Let’s start with data ingestion for RAG. (If you’re not sure what RAG is, check out our guide to RAG).

Use Case #1: Data Ingestion for RAG

Successful RAG implementations start with the ability to access and index data, but a production-ready implementation means much more:

  1. Access users’ data sources like their Google Drive, their Notion, their Confluence, etc.

  2. Extract the text from their data using the integration provider’s API

  3. Index it into your vector database for retrieval when your AI is prompted

  4. Implement a permissions pattern (i.e. keep a database of users to data permissions and only allow your AI application to return data that a user has permissions to)

  5. Stay up-to-date with changes in your users’ data and permissions (i.e. new files added to Google Drive, new read-only users added to a file’s permissions)

In-house:

After handling your users’ OAuth, your application can use your users’ 3rd-party tokens with API calls and start retrieving data.

Access, Extract, and Index Data

For steps 1-3, this means researching what APIs are available on the integration provider that can return your users’ data back to your application. For Google Drive, it may look like using their export endpoint to access and extracting the text from a Google Drive file. (If you’re interested on what it’s like using Google Drive APIs for data ingestion, read our first-hand experience on building data ingestion in-house).

const driveCreds = await getLatestDriveCredential(email);
const headers = new Headers();
headers.append("Content-Type", "application/json");
headers.append("Authorization", "Bearer " + driveCreds[0].access_token);
    
await fetch(`https://www.googleapis.com/drive/v3/files/${file.id}/export?` +
						 contentParams, {
    method: "GET",
    headers: headers
});

Your data service that calls 3rd-party APIs to extract data will need to handle massive data volumes, scale accordingly, and be fault tolerant. Think how much data is potentially in a users’ Google Drive or Salesforce CRM with years of data. Whether its through a cluster of micro-services that takes advantages of queues or a serverless service with lambda functions, data ingestion can be a quite costly and complex process.

After retrieving text from your users’ platforms, you can then index the data to the vector database of your choice by chunking the text into appropriate token lengths, transform the text to vectors using an embedding model, and finally upsert into a vector database.

Permissions Pattern:

Similar to accessing, extracting, and indexing data, step 4 requires those same steps but for permissions. Your application needs to keep permissions data for every data asset your AI application has ingested and enforce those permissions at your users’ prompt time.
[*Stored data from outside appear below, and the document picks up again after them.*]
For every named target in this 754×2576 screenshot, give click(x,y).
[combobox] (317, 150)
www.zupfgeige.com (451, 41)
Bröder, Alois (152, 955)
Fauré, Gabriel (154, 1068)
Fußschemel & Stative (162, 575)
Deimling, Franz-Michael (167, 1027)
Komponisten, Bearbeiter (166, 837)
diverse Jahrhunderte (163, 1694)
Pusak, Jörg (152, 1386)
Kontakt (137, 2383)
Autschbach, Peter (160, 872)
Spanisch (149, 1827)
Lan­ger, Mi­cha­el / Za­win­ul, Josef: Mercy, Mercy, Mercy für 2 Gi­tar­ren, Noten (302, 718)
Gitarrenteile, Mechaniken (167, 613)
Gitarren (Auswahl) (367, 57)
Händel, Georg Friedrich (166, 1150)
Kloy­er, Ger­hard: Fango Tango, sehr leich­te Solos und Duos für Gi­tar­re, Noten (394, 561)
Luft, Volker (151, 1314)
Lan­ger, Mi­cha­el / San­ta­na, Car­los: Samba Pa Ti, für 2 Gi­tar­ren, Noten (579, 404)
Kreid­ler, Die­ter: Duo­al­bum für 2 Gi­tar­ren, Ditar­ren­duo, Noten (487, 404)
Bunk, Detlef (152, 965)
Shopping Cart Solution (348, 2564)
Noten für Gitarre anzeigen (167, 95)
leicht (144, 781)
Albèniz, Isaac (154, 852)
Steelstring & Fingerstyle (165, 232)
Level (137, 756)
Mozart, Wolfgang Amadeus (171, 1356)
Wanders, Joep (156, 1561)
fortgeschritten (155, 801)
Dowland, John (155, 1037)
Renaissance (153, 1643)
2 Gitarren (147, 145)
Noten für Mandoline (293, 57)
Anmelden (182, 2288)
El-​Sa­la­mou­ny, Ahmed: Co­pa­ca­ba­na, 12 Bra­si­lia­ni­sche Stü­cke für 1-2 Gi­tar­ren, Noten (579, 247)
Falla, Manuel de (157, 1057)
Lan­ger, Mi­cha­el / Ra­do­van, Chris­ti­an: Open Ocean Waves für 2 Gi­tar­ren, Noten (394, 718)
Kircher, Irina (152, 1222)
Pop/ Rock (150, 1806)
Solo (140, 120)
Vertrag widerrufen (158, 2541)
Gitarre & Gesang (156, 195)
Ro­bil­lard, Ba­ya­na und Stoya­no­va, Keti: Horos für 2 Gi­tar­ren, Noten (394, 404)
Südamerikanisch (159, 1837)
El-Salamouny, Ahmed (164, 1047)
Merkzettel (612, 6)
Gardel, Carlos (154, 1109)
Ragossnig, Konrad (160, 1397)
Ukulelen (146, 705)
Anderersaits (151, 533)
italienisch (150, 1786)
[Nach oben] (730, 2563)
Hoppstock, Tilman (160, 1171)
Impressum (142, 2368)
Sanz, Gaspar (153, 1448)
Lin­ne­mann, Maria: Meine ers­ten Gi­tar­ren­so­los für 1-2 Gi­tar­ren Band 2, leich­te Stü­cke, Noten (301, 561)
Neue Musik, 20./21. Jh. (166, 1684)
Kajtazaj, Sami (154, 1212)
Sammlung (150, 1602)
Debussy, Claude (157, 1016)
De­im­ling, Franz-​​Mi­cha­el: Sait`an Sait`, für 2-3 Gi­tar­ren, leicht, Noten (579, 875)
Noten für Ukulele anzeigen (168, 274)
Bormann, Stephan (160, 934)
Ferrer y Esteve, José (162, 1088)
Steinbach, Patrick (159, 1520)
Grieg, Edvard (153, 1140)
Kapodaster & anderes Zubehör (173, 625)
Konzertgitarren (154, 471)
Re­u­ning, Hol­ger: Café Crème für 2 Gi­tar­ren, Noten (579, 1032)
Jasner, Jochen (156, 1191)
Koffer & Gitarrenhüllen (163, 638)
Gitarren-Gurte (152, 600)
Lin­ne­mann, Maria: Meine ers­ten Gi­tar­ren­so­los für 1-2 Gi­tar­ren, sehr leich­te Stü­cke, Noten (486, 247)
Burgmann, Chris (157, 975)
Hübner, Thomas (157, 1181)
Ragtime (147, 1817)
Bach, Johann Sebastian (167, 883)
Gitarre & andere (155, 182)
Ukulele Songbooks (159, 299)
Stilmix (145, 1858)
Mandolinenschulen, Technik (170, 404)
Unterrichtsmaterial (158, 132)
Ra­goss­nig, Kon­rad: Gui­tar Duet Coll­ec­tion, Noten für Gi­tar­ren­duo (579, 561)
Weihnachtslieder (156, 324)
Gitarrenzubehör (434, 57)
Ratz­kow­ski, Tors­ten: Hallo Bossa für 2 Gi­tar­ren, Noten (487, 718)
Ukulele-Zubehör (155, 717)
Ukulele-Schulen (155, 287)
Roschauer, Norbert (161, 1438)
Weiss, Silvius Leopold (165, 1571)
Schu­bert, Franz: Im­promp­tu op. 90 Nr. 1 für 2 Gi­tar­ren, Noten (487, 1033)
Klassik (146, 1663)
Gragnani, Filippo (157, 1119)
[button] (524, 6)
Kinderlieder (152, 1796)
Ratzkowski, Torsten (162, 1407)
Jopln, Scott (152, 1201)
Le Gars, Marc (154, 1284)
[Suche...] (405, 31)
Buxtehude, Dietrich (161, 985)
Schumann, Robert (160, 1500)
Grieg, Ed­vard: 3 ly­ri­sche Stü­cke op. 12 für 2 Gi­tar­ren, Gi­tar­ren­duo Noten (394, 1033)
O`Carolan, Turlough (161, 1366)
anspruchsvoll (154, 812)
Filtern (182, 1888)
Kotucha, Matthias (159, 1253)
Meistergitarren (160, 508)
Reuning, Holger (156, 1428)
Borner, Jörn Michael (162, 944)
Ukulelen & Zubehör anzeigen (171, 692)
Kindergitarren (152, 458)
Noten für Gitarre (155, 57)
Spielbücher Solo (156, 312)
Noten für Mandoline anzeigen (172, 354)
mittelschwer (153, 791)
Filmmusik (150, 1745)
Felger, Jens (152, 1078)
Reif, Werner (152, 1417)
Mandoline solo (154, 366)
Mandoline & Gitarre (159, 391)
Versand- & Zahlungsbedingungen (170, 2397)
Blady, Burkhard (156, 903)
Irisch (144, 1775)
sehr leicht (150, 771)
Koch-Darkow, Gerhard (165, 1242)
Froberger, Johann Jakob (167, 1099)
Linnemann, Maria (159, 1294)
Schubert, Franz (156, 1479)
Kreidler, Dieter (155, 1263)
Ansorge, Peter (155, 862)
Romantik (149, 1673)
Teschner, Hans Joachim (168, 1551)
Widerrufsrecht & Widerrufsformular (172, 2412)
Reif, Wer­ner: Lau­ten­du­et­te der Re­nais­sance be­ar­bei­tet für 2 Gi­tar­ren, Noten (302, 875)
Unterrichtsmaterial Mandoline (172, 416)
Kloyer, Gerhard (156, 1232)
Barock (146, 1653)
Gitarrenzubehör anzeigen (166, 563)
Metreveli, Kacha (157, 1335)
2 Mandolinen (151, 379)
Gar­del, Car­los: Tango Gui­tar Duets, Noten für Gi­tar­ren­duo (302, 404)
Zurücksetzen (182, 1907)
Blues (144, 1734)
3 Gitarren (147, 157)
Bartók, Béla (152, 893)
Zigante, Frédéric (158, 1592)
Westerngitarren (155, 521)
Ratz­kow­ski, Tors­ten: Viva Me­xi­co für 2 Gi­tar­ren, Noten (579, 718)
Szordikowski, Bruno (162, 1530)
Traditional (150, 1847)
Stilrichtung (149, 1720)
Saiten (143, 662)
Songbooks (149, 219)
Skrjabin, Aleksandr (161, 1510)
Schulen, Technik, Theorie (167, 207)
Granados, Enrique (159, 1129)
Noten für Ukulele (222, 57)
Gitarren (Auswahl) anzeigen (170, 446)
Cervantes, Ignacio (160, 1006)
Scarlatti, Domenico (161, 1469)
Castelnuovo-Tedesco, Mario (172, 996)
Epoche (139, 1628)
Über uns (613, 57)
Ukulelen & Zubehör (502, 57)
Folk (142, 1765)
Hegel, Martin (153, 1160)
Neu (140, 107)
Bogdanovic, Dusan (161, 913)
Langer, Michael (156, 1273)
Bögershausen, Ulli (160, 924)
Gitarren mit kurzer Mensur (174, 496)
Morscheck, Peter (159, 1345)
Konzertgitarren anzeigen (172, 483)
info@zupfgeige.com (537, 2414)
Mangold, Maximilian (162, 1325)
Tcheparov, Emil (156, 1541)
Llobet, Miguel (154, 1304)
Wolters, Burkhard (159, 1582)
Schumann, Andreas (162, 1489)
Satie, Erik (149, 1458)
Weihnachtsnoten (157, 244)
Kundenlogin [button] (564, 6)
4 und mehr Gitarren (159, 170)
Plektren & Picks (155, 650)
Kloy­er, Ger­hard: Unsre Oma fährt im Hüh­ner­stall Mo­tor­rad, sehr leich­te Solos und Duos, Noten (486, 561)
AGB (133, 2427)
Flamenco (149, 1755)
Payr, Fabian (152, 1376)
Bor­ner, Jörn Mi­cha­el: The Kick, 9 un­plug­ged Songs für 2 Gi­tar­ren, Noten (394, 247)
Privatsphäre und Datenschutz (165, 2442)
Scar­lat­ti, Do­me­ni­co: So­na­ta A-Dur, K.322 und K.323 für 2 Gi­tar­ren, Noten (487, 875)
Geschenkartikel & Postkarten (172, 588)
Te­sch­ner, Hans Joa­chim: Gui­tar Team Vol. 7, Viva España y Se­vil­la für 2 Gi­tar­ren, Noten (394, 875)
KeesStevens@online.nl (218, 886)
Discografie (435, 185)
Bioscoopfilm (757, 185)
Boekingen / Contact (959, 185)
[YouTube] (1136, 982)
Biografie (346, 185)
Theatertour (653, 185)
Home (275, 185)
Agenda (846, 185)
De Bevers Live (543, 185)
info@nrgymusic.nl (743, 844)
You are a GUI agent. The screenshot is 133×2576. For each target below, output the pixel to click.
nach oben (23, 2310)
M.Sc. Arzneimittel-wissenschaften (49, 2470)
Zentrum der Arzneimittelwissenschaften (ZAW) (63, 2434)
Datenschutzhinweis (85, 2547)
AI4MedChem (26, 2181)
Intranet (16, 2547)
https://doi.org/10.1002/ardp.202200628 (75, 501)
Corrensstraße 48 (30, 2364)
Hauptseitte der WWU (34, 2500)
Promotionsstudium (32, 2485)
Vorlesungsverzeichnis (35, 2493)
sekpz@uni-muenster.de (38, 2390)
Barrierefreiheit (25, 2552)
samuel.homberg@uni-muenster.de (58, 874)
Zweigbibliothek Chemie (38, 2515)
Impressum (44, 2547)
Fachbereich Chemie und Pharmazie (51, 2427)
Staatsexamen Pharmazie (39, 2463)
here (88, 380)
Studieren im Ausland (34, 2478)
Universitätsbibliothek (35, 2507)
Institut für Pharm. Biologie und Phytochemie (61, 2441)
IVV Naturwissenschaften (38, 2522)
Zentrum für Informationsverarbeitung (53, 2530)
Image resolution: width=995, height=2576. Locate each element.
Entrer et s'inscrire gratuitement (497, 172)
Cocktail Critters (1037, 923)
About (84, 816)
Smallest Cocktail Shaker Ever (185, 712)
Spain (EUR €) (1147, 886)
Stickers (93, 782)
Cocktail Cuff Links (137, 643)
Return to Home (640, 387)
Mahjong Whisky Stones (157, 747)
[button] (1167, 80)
Most 3rd-party integration providers will have an API that returns permissions for a given data asset, but there also many non-obvious permission sets that may not be easily retrieved.

{
	readers: [
		user1@example.com,
		user2@example.com
	],
	writers: [
		user3@example.com,
		user4@example.com
	],
	owner

From there you can store that data in a database like a relational table or a graph for your AI application to use.

Stay Up-to-Date

Lastly, it’s not enough to ingest your users’ data with its respective permissions once - your AI application must also be in-sync to any data and permission changes in each those 3rd-party applications. Whether its through webhooks or polling, a durable data sync service is necessary to make sure new data assets and permission changes are available to your AI application for re-indexing.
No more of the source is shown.